Thirdly, the root cause of regional differences is the imbalance between main production and main sales areas, with a dual absence of policy compensation and market mechanisms. The distribution of benefits between major production areas is unbalanced, for example, in Heilongjiang Province, the annual export volume accounts for 20%, but agricultural subsidies only account for 3.2% of the output value. The main sales area relies on cross provincial procurement but lacks ecological compensation. For example, Guangdong Province obtains grain sources from outside the province through market mechanisms, but has not established a horizontal fiscal transfer payment system.

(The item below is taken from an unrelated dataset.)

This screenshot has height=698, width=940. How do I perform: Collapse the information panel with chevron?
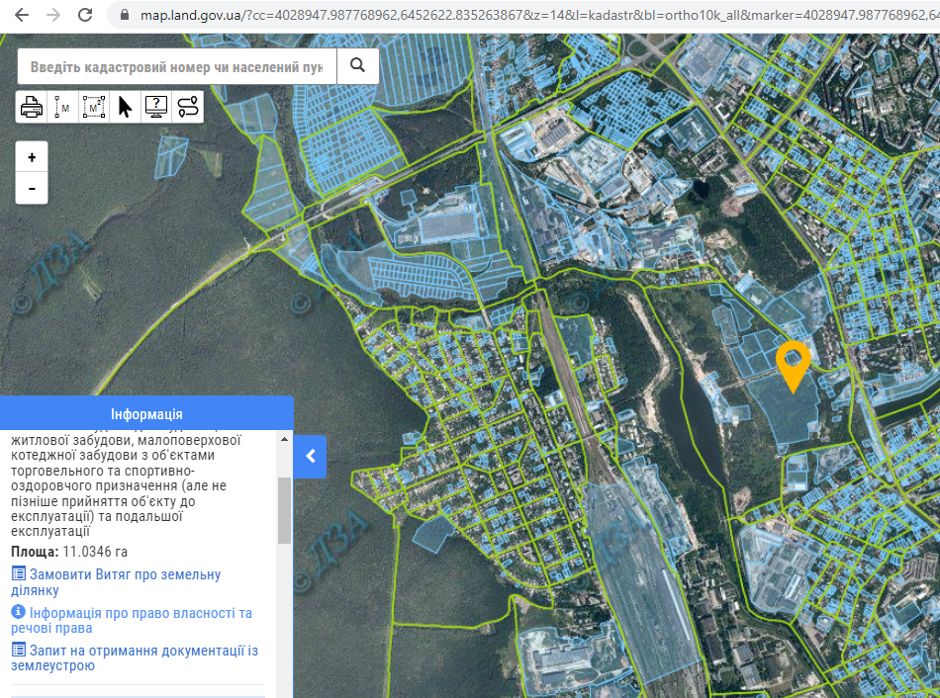310,457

In thus, this “responsibility-benefit” mismatch has led to intensified regional conflicts, and it is necessary to reconstruct the mechanism of interest distribution through institutional innovation.

Recommendations

Based on the above conclusions, this paper draws the following recommendations:

Firstly, differentiatal regional governance framework: categorized policies to resolve structural contradictions. In the main production areas of Northeast China, a linkage mechanism of “black soil protection capacity compensation” can be implemented, providing financial subsidies based on the amount of grain exported per 10,000 tons, and incorporating the annual increase in soil organic matter content into the performance evaluation system. Establish a dual constraint of “balanced occupation and compensation of arable land-technological substitution” for the main sales areas with self-sufficiency rates below 30%, such as the Yangtze River Delta and Pearl River Delta, and promote urban vertical farm technology to increase production capacity per unit area. Build high standard emergency production capacity reserve warehouses for farmland in balanced areas such as the Huang Huai Hai region, and lock in supply agreements through the “abundant and scarce adjustment” mechanism to ensure emergency food sources in southern China.

Secondly, creating a three-dimensional collaborative network to activate spatial spillover effects. For the logistics dimension, constructing an intelligent corridor for the transportation of grain from the north to the south, and laying out blockchain traceability hubs in Zhengzhou and Wuhan to reduce circulation loss rates. For the data dimension, integrating remote sensing monitoring of county-level farmland and inventory warning system for main sales areas, achieving dynamic interconnection between quarterly updates of farmland quality in Henan and monthly inventory forecasting in Guangdong. For the ecological dimension, the food security tax collected from the main sales area will be directed towards the water-saving irrigation project in the Hetao Irrigation Area of Inner Mongolia.

Thirdly, creating ladder style policy tools to break down barriers to “club convergence”. In high-level production areas, carbon market can be piloted, where the carbon sequestration capacity of conservation tillage in Heilongjiang can be converted into carbon quotas and sold to high energy consuming enterprises in the main sales areas. In medium-level areas, the “contract agriculture-technology package” model can be promoted, and build a full industry chain by combining Henan japonica rice varieties with Zhejiang market demand in Anhui, to increase farmers’ income. In low-level areas, the “Enclave Agriculture” plan can be launched, with Shanghai and Heilongjiang jointly building production bases and adopting a mechanism of yield sharing and risk sharing to ensure the supply of grain sources for mega cities.